[Word and element location data]
-- start --
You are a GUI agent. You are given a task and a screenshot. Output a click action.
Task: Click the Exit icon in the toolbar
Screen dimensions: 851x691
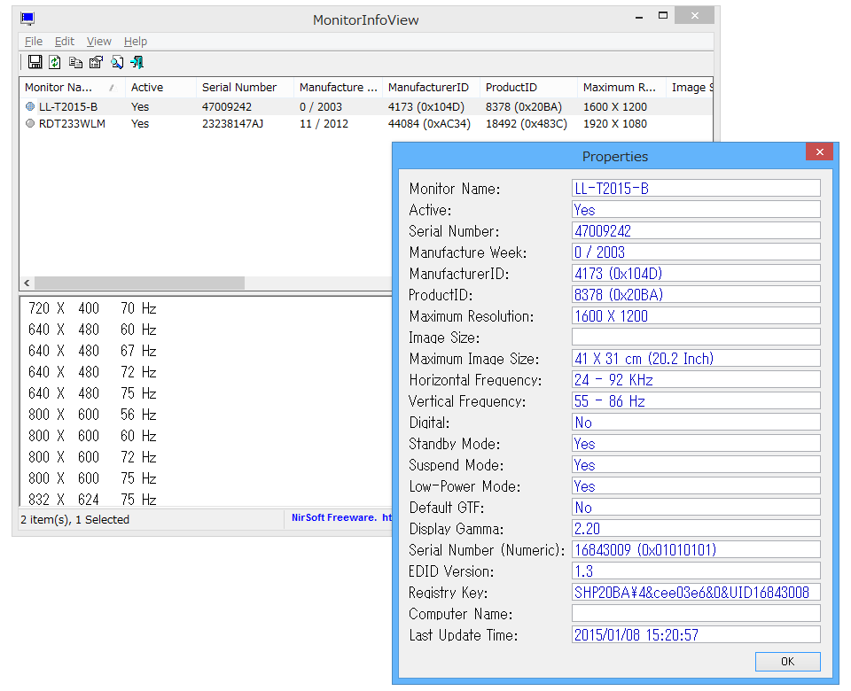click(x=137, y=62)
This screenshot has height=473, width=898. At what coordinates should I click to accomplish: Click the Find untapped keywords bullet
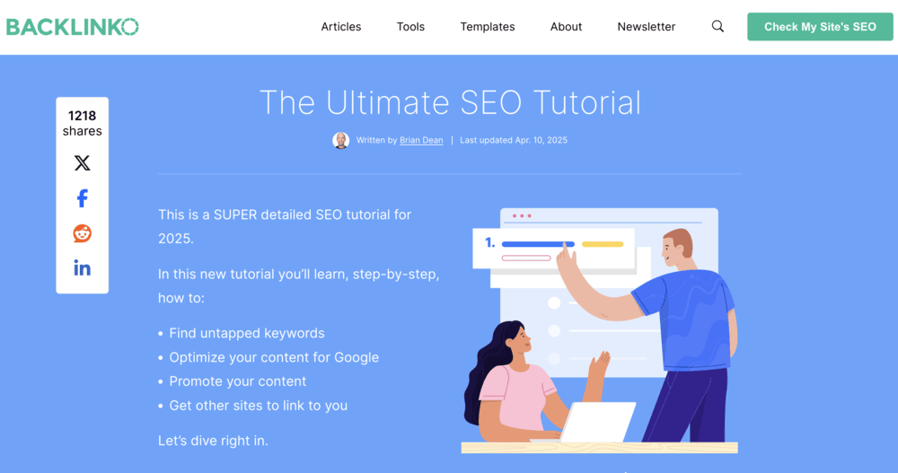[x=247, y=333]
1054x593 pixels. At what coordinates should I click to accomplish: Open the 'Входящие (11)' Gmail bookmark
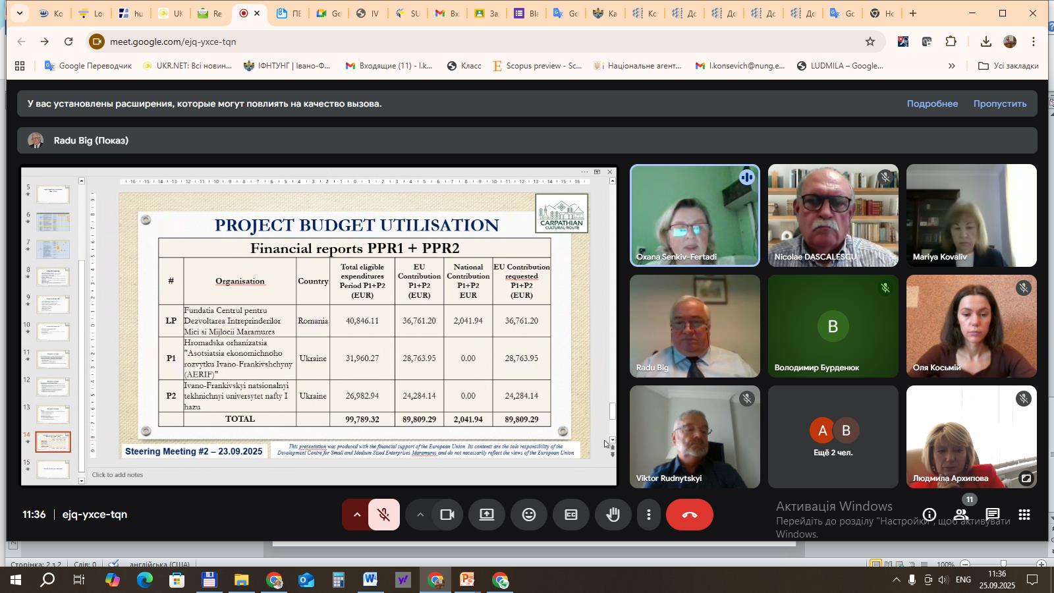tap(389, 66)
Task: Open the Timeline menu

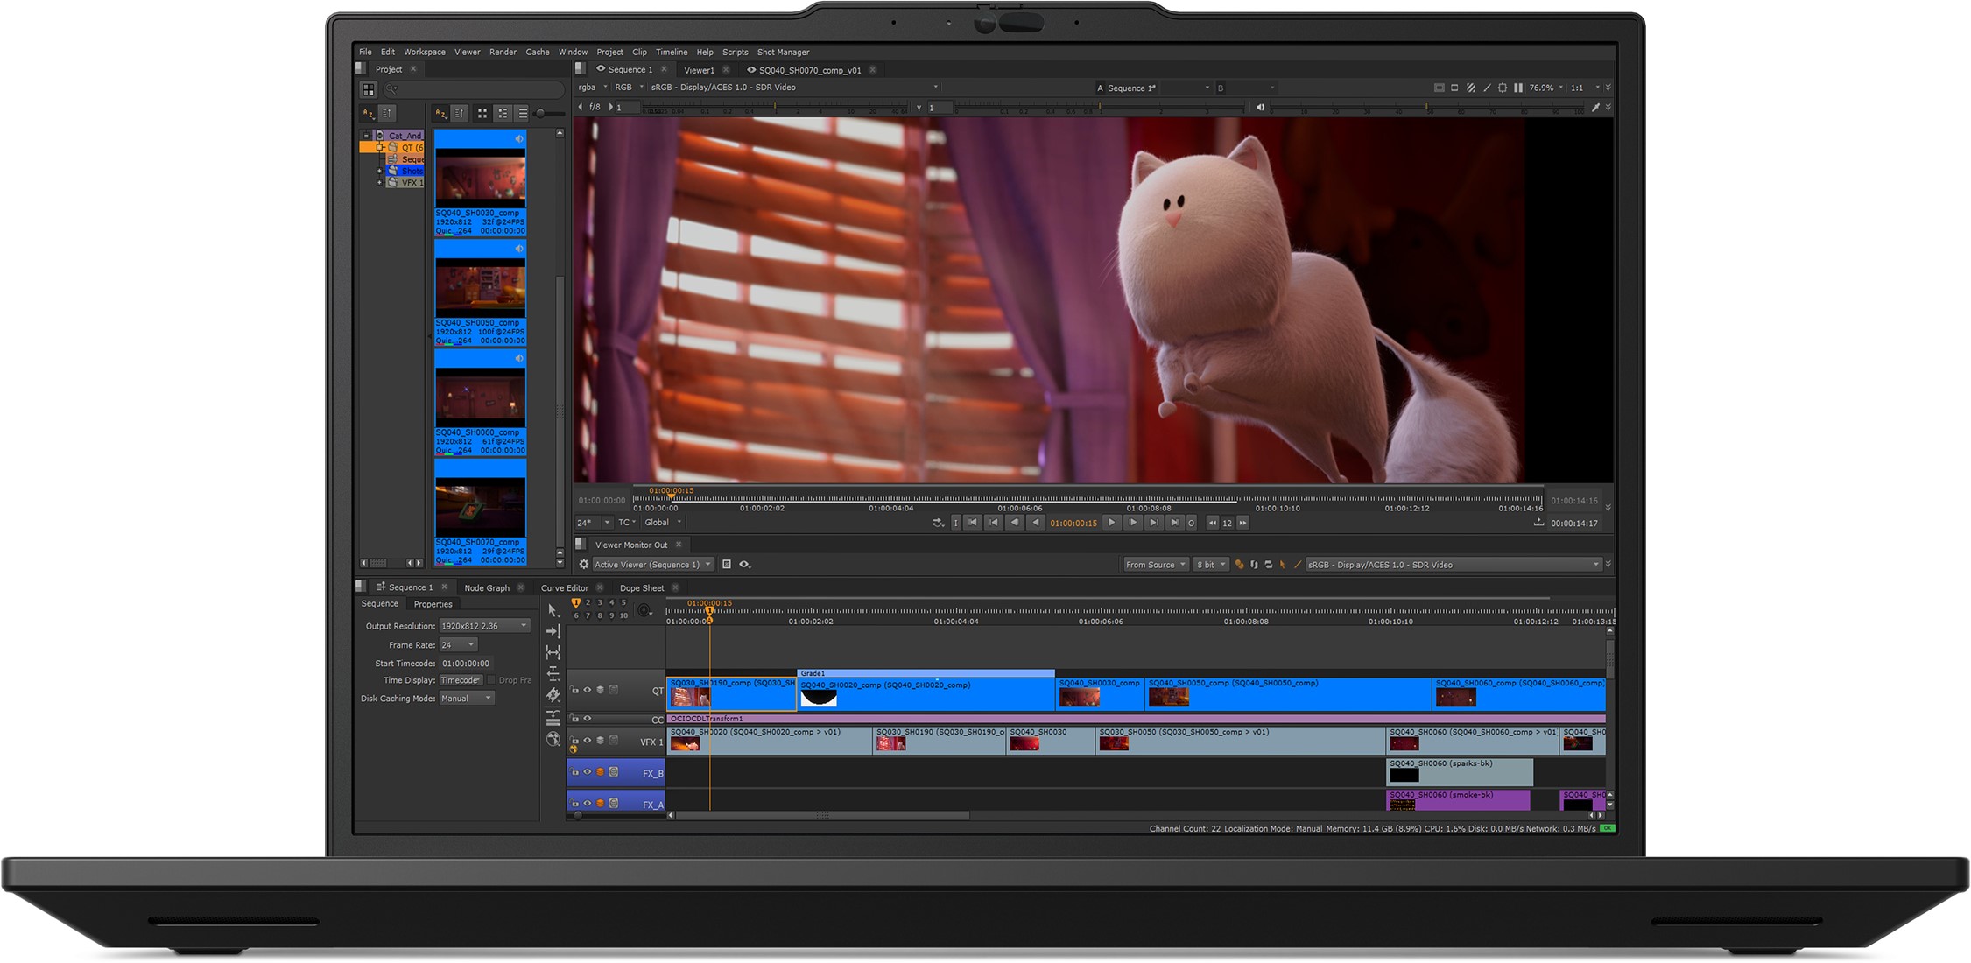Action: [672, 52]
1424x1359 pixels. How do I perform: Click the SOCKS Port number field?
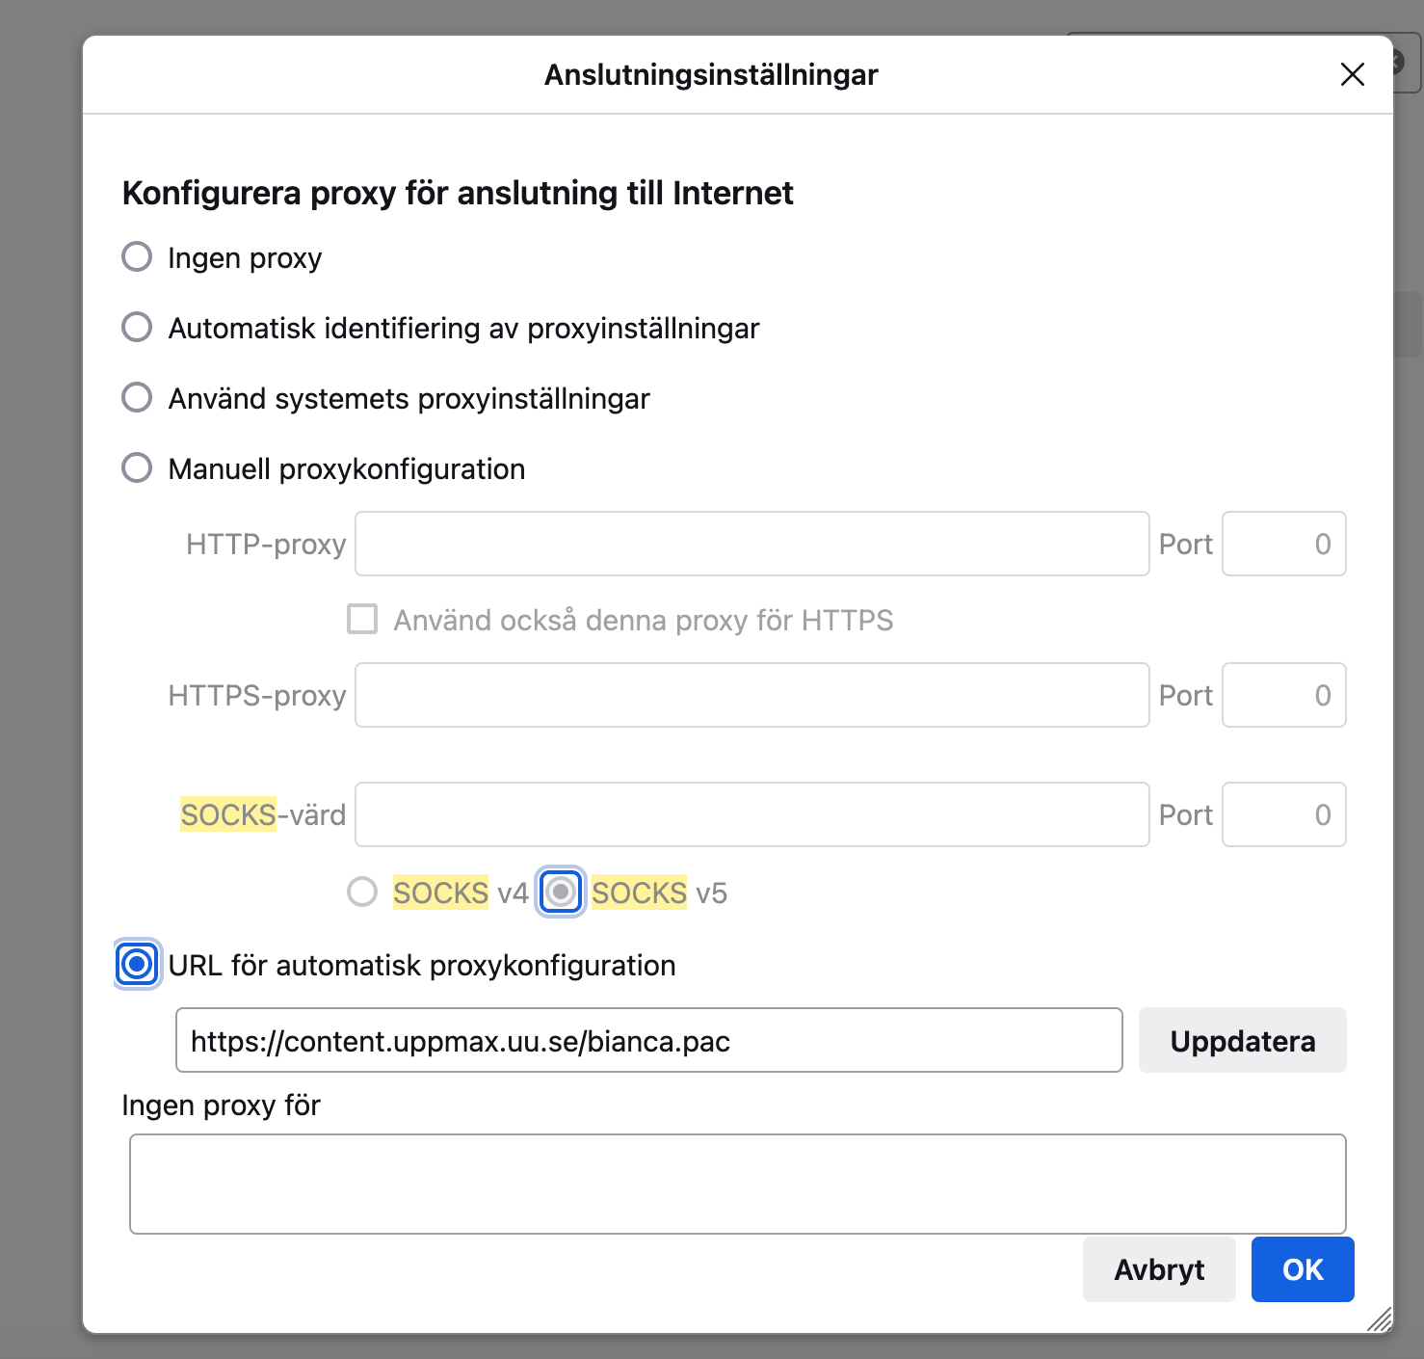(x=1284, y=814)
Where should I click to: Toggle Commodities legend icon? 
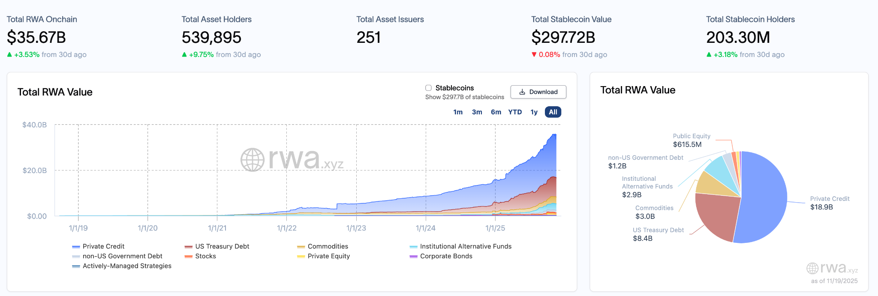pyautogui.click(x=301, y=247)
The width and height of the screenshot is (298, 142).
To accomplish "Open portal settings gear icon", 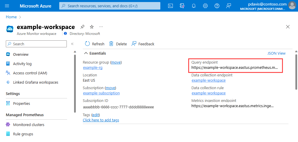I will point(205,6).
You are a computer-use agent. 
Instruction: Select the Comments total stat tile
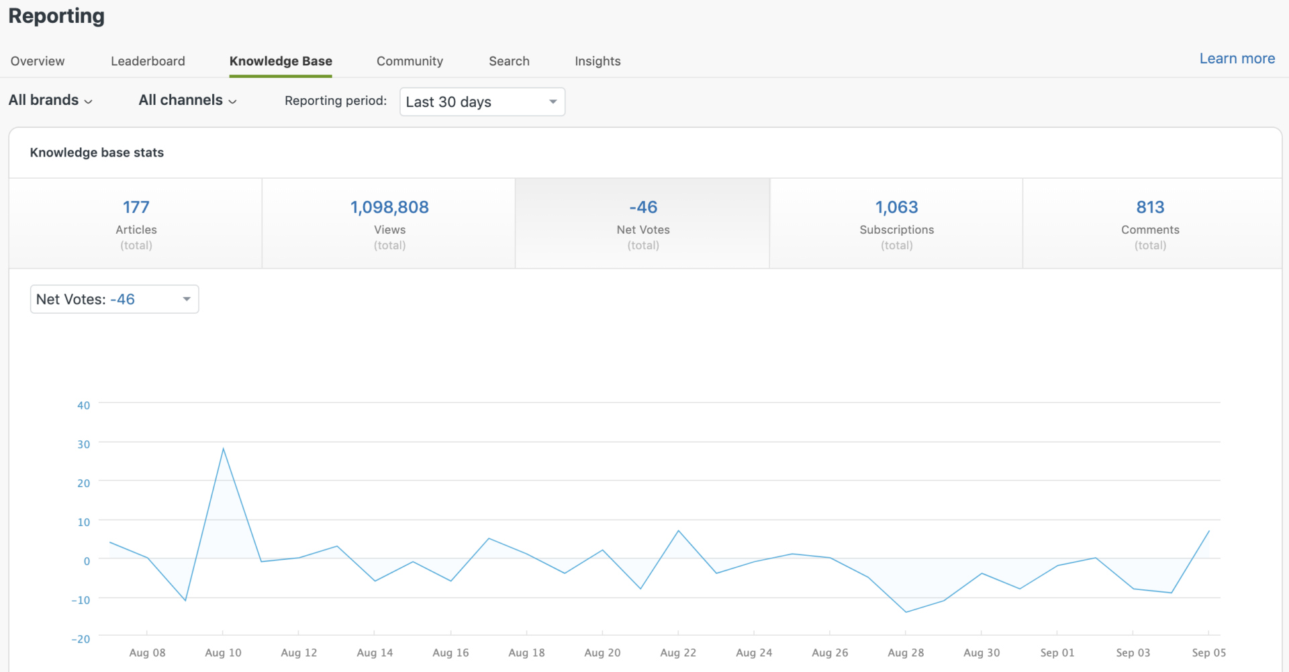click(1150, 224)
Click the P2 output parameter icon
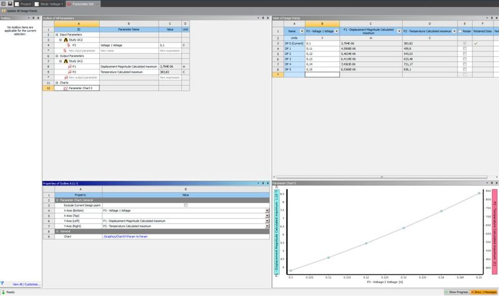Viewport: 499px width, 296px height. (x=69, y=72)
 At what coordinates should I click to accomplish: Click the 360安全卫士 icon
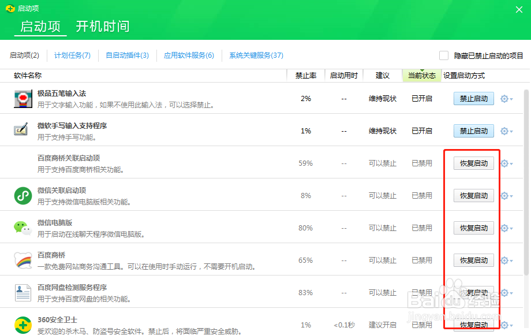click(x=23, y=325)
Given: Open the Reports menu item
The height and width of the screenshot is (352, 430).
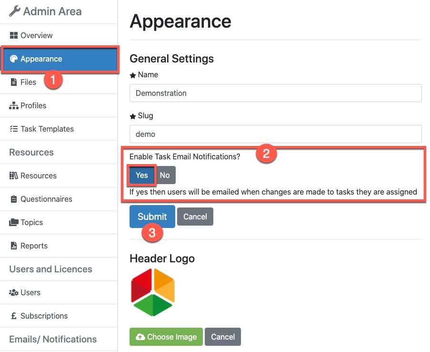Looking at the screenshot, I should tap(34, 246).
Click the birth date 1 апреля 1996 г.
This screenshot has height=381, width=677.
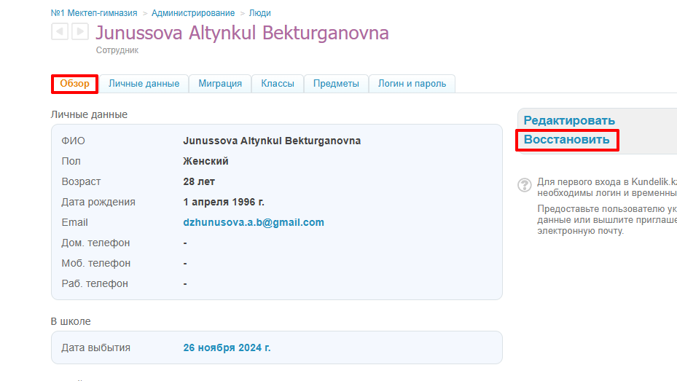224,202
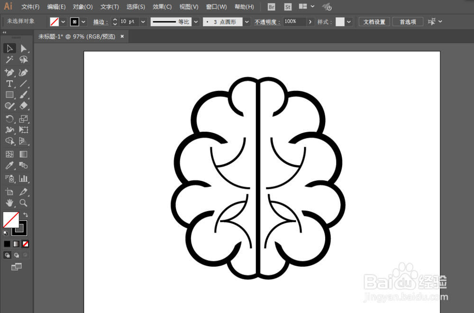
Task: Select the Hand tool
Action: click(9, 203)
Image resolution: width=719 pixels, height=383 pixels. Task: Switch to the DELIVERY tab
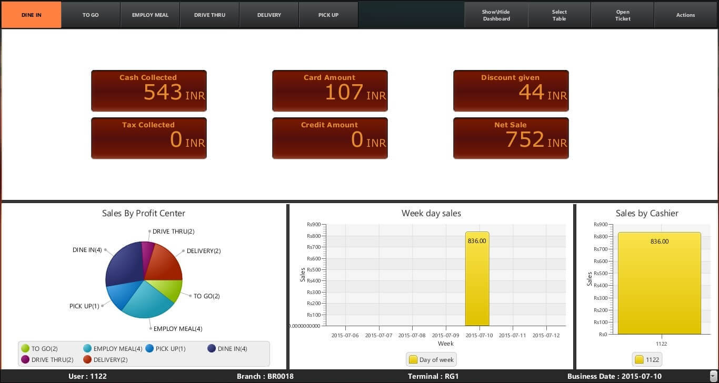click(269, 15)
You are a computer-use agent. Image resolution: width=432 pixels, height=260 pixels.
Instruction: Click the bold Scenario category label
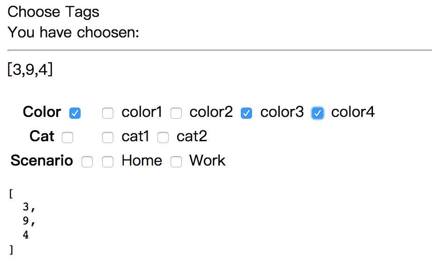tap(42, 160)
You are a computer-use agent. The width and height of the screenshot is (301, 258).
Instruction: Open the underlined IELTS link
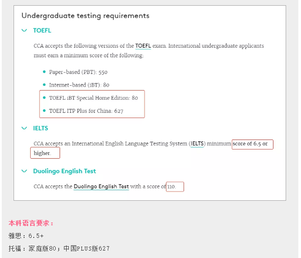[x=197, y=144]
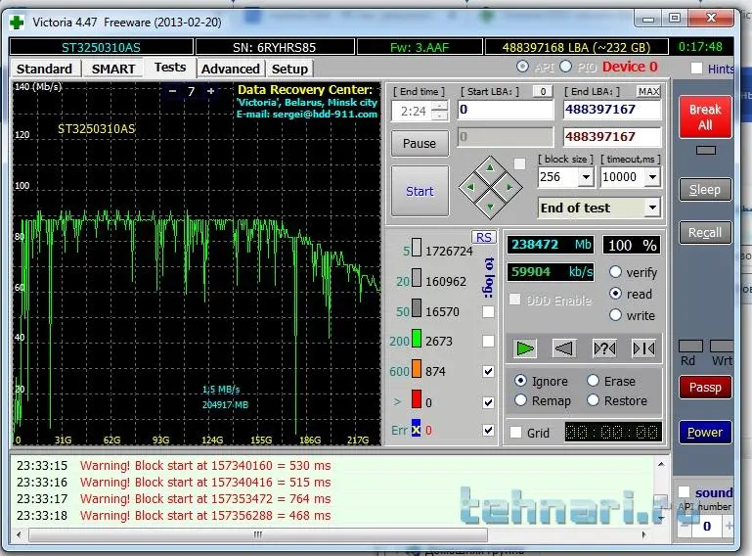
-- end --
= Objective =
Write out the stretch of records from the line that contains "Click the birth date 1 апреля 1996 г." through the line that contains "click(269, 15)", keeping every line unchanged. Leave the pictures out of your answer.

= Written response =
Click the birth date 1 апреля 1996 г.
This screenshot has height=381, width=677.
224,202
Task: Select the Hand tool
Action: click(9, 203)
Image resolution: width=719 pixels, height=383 pixels. Task: Switch to the DELIVERY tab
click(269, 15)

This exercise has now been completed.